I grew up as an Air Force brat, never living in one place for very long, 3 years at the most. I went to Kindergarten in Alaska (before it was a state) after moving there from Chicago, first grade in Pennsylvania, then on to San Mateo, California for the year my father was in Korea. Then Rantoul, Illinois, Hanau, Germany (before the Berlin wall was built), and Fargo, North Dakota for my senior year in high School. Before Chicago there were a number of different places, but I don’t remember them.
It’s an unusual way to grow up. While I was in college at Iowa State, I went to see a counselor for some reason I don’t remember. He gave me the Minnesota Whatchamacallit Personality Test to see where I was at. When I went to talk to him about the results he said that either I was lying when I answered the questions, or my background was just too weird for the test to be valid.
I never had a friend for more than a couple of years. I saw a few of my relatives occasionally, but not very often. My brothers were separated from me by four and eight years, so I didn’t have much to do with them. My parents were fine people, but it was an Anglo-Saxon consciousness with few outward exhibitions of emotion.
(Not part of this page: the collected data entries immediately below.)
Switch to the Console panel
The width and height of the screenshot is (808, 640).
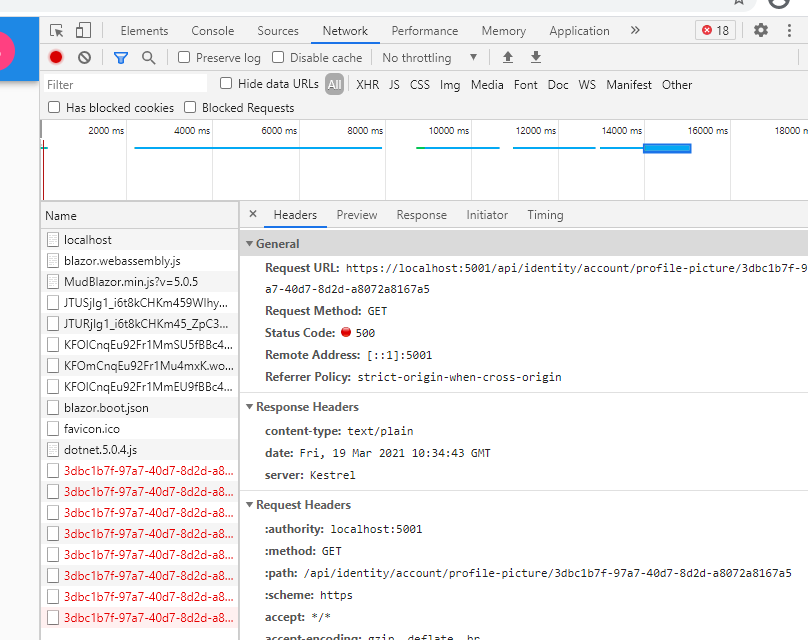point(212,30)
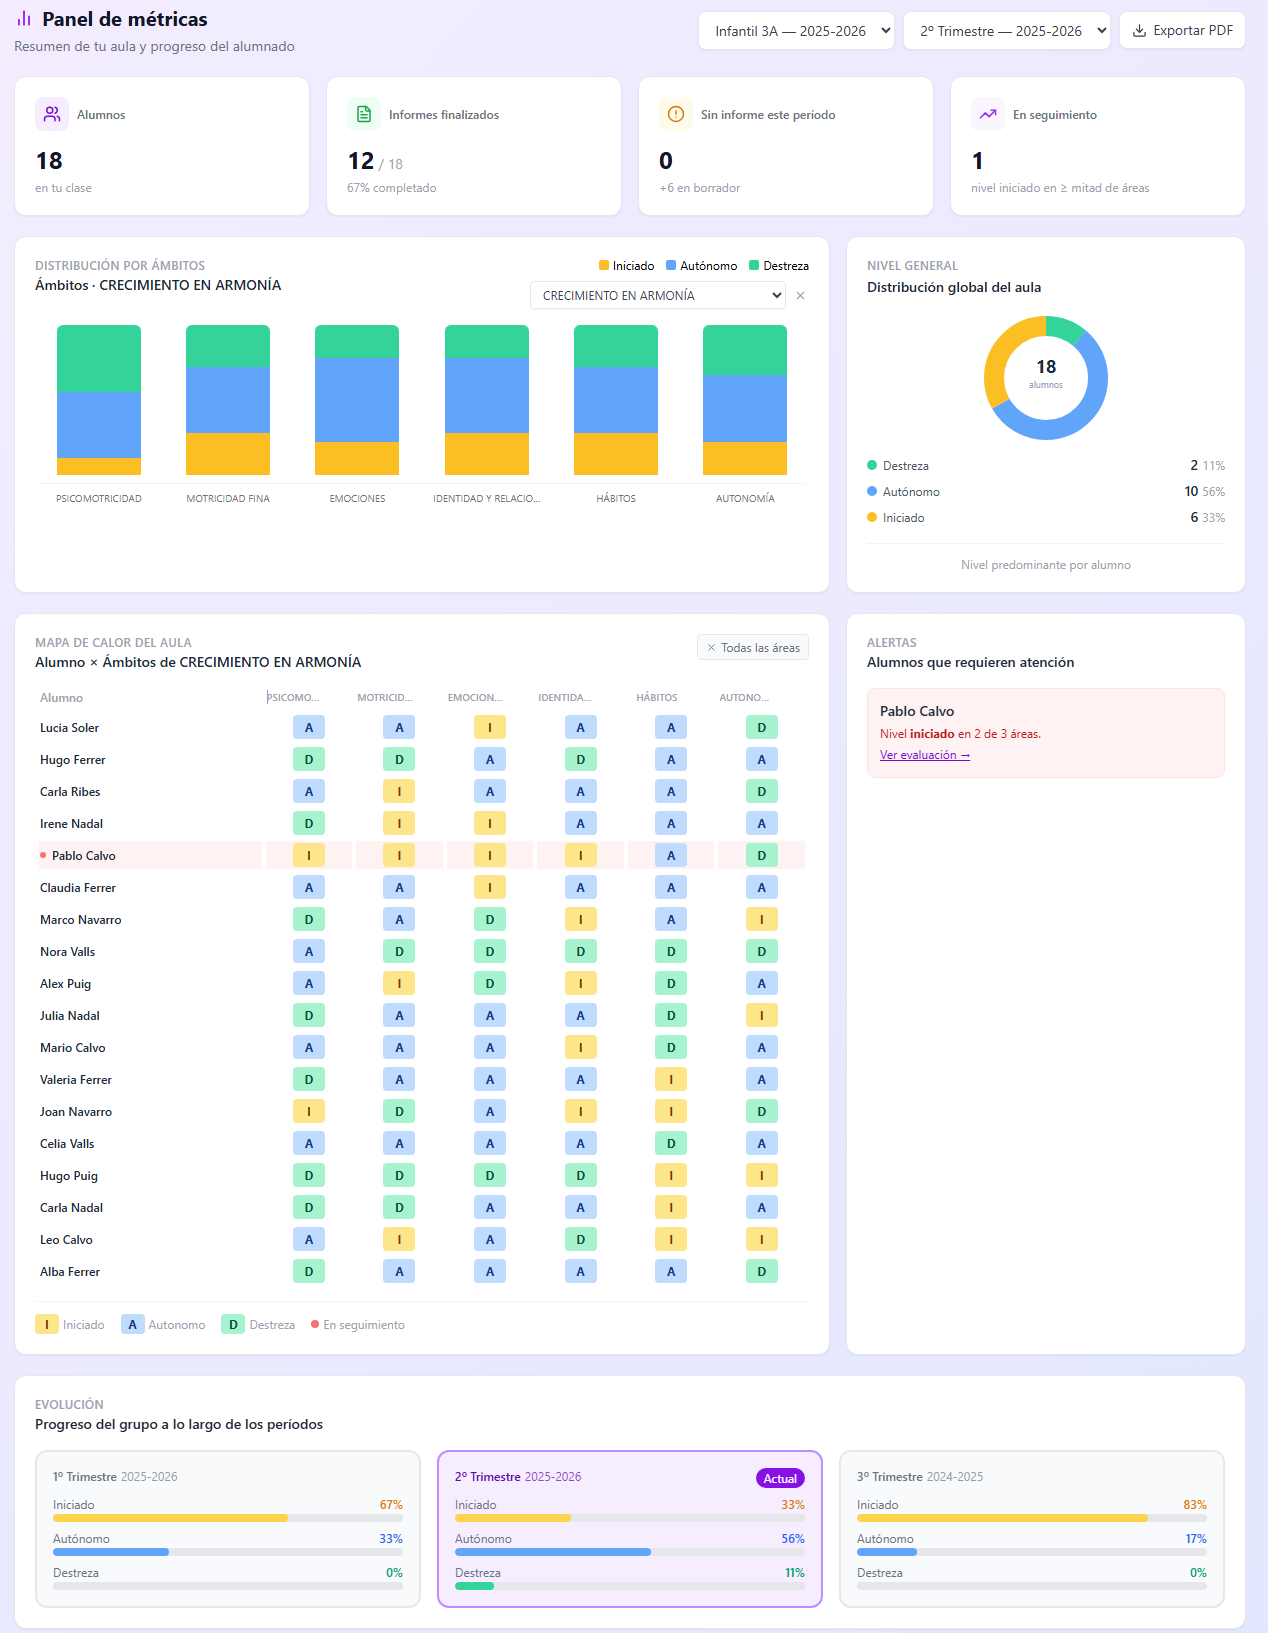Export the dashboard with Exportar PDF
The width and height of the screenshot is (1268, 1633).
point(1182,31)
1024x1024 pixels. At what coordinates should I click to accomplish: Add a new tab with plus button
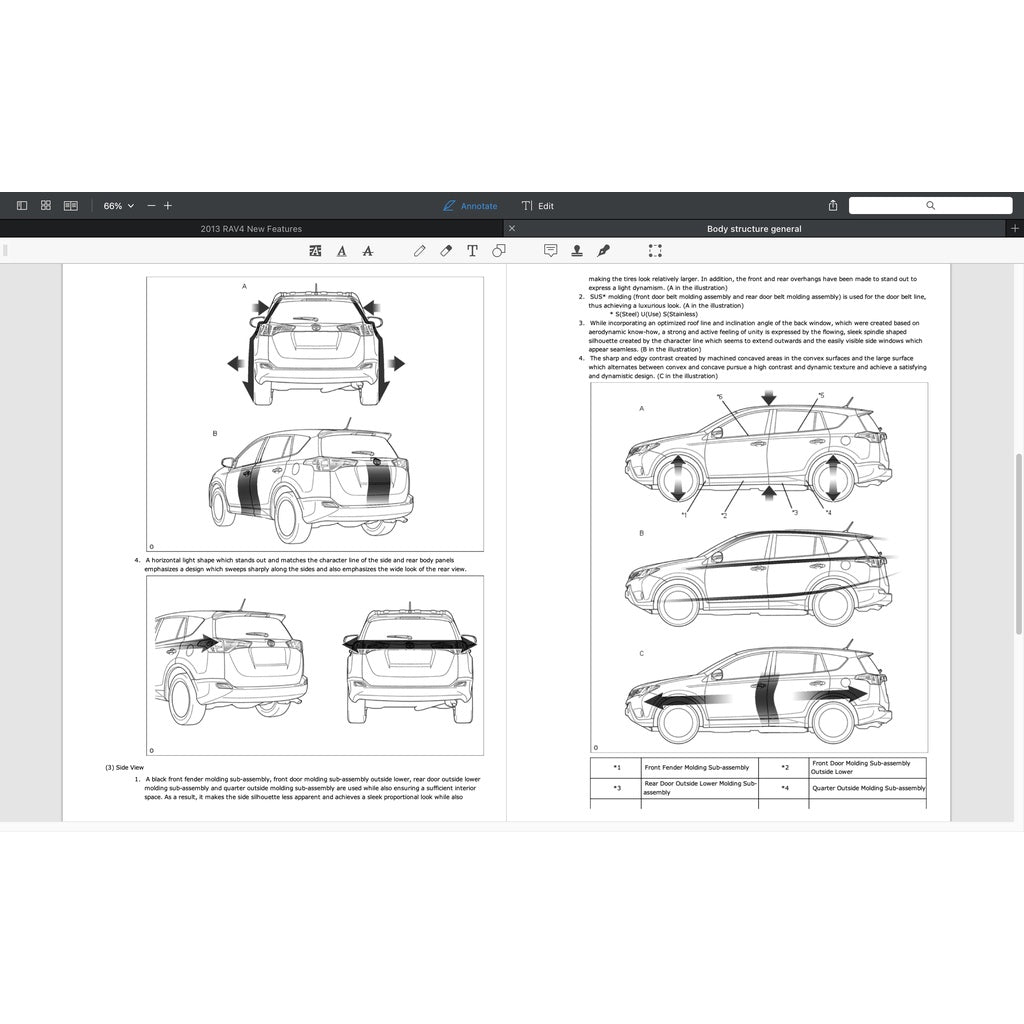(1015, 229)

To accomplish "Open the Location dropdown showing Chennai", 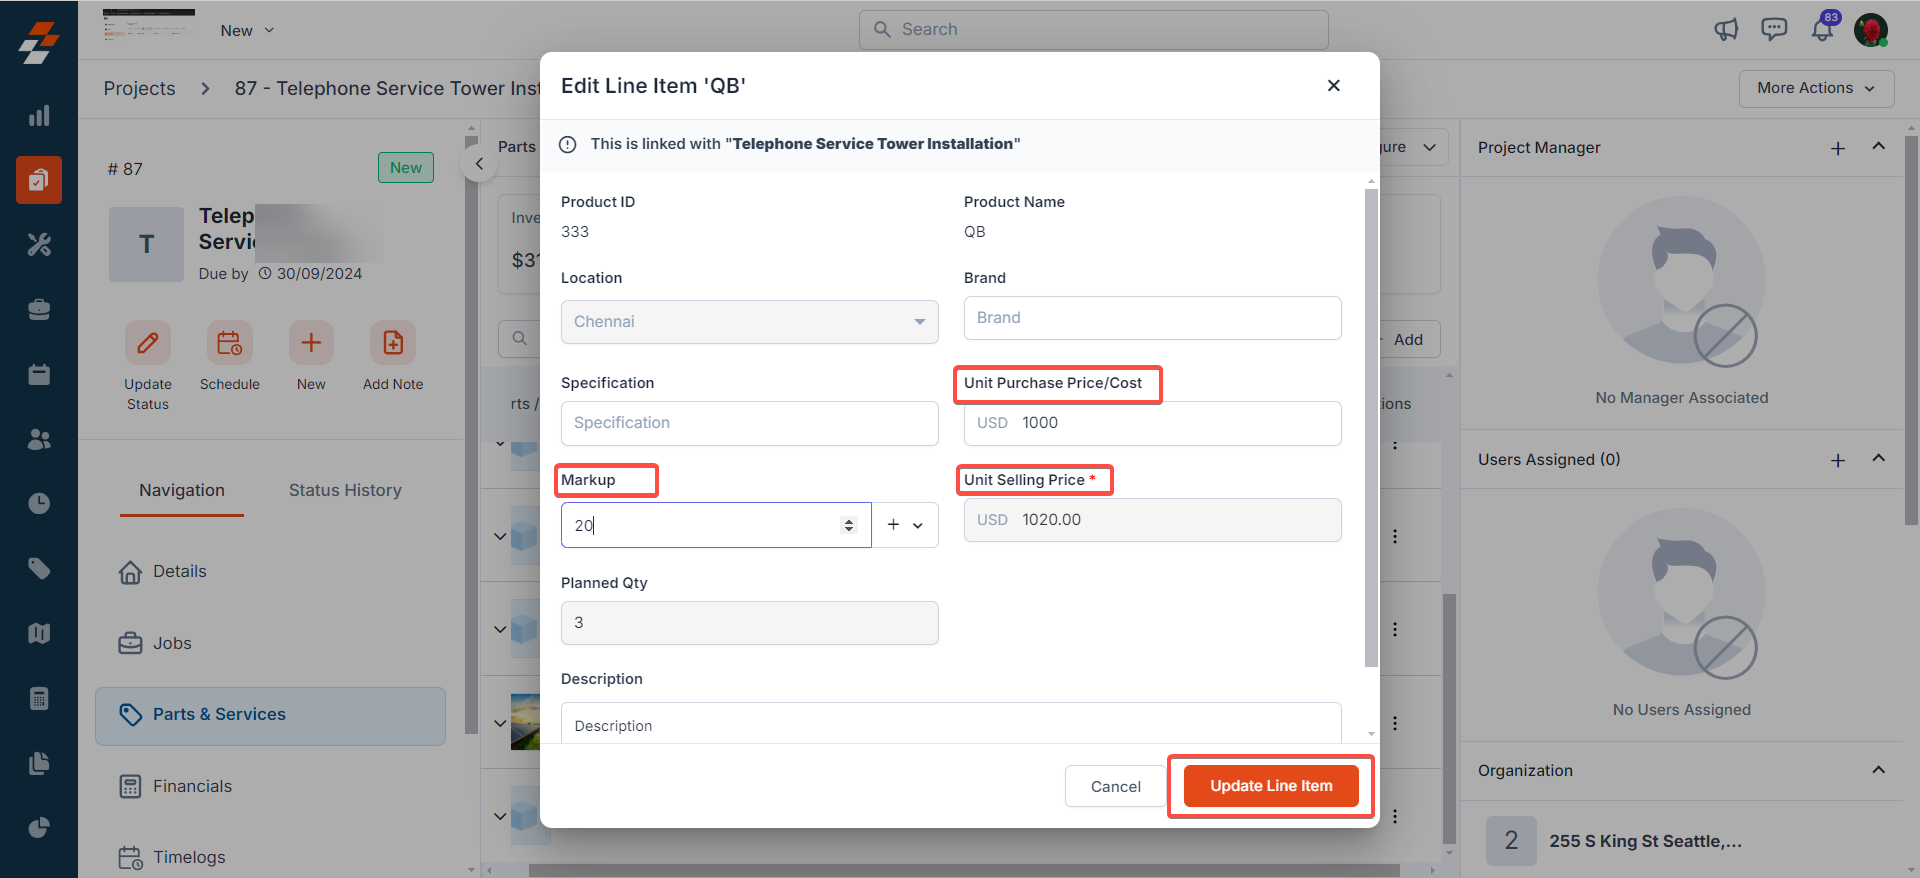I will point(749,322).
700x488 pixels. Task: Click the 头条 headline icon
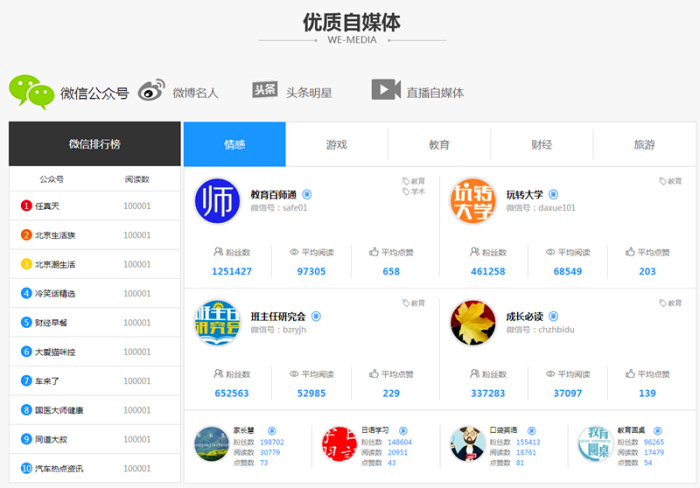tap(264, 91)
My world and my parents’ world were very different and unaware of each other.
I think an unconscious yearning for family and friends was a major factor in why I was attracted to the Farm, but it didn’t really work. I always felt apart during the eight years I was there. Now that I’m 74, I yam what I yam, as Popeye says, and I don’t worry about it too much. I function pretty well in social situations, and there are people whose company I enjoy, but I am essentially a solitary person.
Now I am on social media and I have… Acquaintances? Friends? Viewers? I don’t know what you call them, but I have an online persona expressed on Facebook, Twitter, and my blog that reaches some small number of people. It’s a way of interacting that is congenial. I get praise and blame, likes and insults, but they are removed in time and space, so I can deal with them at my own pace on my own terms.